··· MATERIAL TO PROCESS ···

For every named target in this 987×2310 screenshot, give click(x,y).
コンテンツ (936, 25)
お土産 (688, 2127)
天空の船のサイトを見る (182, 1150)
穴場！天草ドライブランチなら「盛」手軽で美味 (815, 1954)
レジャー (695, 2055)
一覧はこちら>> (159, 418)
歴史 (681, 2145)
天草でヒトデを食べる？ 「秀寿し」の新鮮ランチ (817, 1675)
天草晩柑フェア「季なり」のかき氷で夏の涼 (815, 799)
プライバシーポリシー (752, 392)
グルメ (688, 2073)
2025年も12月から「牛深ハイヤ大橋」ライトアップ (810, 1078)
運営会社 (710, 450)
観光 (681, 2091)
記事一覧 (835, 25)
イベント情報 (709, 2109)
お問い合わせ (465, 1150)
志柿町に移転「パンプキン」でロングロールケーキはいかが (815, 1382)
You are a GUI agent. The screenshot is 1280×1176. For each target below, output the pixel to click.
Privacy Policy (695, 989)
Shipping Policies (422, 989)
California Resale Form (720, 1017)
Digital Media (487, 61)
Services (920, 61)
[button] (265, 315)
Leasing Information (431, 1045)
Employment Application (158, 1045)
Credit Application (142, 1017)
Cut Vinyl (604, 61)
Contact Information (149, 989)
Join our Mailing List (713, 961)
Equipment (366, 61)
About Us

···
··· MATERIAL TO PROCESS ···

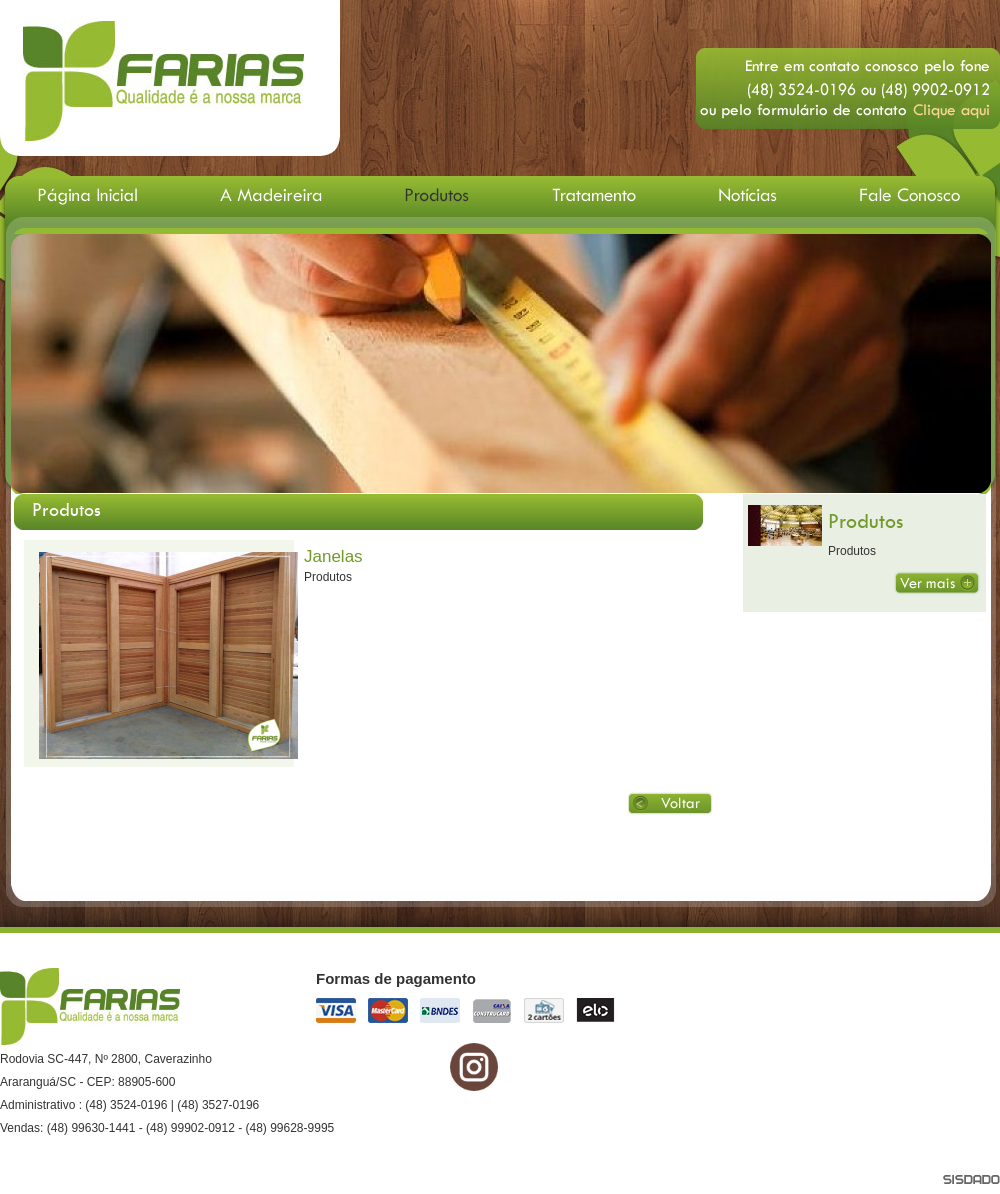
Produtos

···

Can you reproduce only the lines starting with the line with "一覧はこちら>> (159, 418)" and going on through the line with "志柿町に移転「パンプキン」でロングロールケーキはいかが (815, 1382)", substituting "あまくさ" for each "天草" and leaving everything else as it is?

## RESPONSE TO THE TASK
一覧はこちら>> (159, 418)
歴史 (681, 2145)
あまくさでヒトデを食べる？ 「秀寿し」の新鮮ランチ (817, 1675)
あまくさ晩柑フェア「季なり」のかき氷で夏の涼 (815, 799)
プライバシーポリシー (752, 392)
グルメ (688, 2073)
2025年も12月から「牛深ハイヤ大橋」ライトアップ (810, 1078)
運営会社 (710, 450)
観光 (681, 2091)
記事一覧 (835, 25)
イベント情報 (709, 2109)
お問い合わせ (465, 1150)
志柿町に移転「パンプキン」でロングロールケーキはいかが (815, 1382)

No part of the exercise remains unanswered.